| Literature DB >> 24436880 |
Yoshihiro Hojo1, Manabu Ito2, Kuniyoshi Abumi3, Hideki Sudo2, Masahiko Takahata1.
Abstract
Study Design Case report. Objective Most spinal lymphomas occur in the context of systematic lymphomas. Marginal zone lymphoma (MZL) is a type of B-cell lymphoma originating from the marginal zone of B-cell follicles. Mucosa-associated lymphoid tissue (MALT) lymphoma is a type of extranodal MZL and rarely occurs in the central nervous system. To date, there has been only one case report of primary spinal MALT lymphoma and there are no case reports of relapsed MALT lymphoma at a different location of the spine. Results A 58-year-old man complained of gait disturbance and urinary dysfunction. Magnetic resonance images showed an abnormal lesion in the epidural space at T11-L1 compressing the conus medullaris. The patient underwent laminectomy and partial resection of the tumor. Histopathologic and immunohistochemical findings were consistent with MALT lymphoma. Following postoperative radiotherapy, the epidural mass disappeared completely. Three years later, epidural MALT lymphoma at a different location in the thoracic spine (T8-T10) occurred and caused myelopathy again. Histologic diagnosis of the relapsed tumor was the same as had been seen 3 years previously. Conclusions This is the first case report of relapsed spinal MALT lymphoma at a different location of the thoracic spine. Though the prognosis of MALT lymphoma is fairly good, careful follow-up is needed to screen any relapse or transformation to a high-grade lymphoma.Entities:
Keywords: MALT lymphoma; epidural tumor; spinal marginal cell lymphoma; spinal tumors; thoracic spine
Year: 2013 PMID: 24436880 PMCID: PMC3854575 DOI: 10.1055/s-0033-1354249
Source DB: PubMed Journal: Global Spine J ISSN: 2192-5682
Fig. 1T2-weighted magnetic resonance images at the initial visit (A, B), 3 years after the first therapeutic series (C, D), and at the final follow-up (E, F, G). (A) Sagittal plane. (B) Axial plane at T12 showing abnormal lesion located in the epidural space of the thoracolumbar spinal canal (T11–L1) compressing the conus medullaris (arrow). (C) Sagittal plane. (D) Axial plane at T9. The tumor at the thoracolumbar spine, which had been partially resected and irradiated in the previous treatment, showed complete disappearance. However, a relapse of the tumor is evident in the epidural space of the thoracic spinal canal from T8 to T10 (arrow). (E) Sagittal plane. (F) Axial plane at T9. (G) Axial plane at T12. There was no residual or recurrent tumor in the epidural space at the last follow-up, 51 months after the first diagnosis at T11–L1 and 15 months after the diagnosis of the second lesion at T8–10.
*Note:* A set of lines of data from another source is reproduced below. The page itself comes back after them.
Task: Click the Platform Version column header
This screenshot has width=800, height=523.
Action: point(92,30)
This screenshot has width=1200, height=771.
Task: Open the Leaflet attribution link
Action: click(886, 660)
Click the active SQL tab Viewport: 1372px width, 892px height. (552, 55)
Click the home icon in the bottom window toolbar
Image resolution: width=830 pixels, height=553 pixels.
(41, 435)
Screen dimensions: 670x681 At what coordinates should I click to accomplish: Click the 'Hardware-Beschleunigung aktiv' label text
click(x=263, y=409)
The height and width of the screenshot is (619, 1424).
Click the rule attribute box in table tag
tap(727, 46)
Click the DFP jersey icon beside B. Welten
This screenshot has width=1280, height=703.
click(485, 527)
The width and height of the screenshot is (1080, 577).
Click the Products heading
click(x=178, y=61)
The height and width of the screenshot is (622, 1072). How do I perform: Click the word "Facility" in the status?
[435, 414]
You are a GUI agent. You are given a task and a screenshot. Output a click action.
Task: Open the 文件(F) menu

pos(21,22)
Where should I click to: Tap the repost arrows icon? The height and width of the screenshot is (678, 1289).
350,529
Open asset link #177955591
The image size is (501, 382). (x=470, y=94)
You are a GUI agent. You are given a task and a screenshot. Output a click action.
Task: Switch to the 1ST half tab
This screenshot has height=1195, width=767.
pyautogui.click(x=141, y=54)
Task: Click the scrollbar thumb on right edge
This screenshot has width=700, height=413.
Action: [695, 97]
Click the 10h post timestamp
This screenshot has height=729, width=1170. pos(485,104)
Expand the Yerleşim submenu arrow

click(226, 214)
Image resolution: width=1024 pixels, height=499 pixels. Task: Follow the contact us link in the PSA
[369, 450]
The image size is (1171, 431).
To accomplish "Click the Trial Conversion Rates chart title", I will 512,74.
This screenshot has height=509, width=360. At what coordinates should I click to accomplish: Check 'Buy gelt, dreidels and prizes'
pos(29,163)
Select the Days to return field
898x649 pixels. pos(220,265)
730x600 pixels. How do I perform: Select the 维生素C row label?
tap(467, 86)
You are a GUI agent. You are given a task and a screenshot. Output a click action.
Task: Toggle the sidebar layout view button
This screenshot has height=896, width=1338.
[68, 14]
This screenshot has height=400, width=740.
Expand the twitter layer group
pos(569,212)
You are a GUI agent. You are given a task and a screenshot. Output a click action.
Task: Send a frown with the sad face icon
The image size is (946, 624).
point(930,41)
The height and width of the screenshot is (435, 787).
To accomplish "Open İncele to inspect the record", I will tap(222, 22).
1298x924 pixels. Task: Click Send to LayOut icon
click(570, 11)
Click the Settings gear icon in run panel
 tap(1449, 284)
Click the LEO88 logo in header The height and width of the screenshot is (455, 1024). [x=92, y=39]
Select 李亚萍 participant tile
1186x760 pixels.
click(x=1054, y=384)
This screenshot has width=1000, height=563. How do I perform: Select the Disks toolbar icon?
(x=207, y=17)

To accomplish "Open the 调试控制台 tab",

Fig. 2Histopathologic analysis of the epidural mass resected in the first operation. (A) The tumor mass in the epidural space is mainly composed of small or medium-sized lymphocytes (stained with hematoxylin-eosin, original magnification ×400). (B) Most tumor cells with a brown color were positive for CD79a (original magnification ×400). (C) Lymphoma cells with a light blue color are negative for CD3 (original magnification ×400).
Fig. 3Positron-emission tomography (PET) was taken when the patient had the second episode of neurologic deterioration, 3 years after the first treatment. Though uptake in the spinal canal at T9 (A) was clearly observed, there was no uptake around T12 (B), the site of the primary lesion.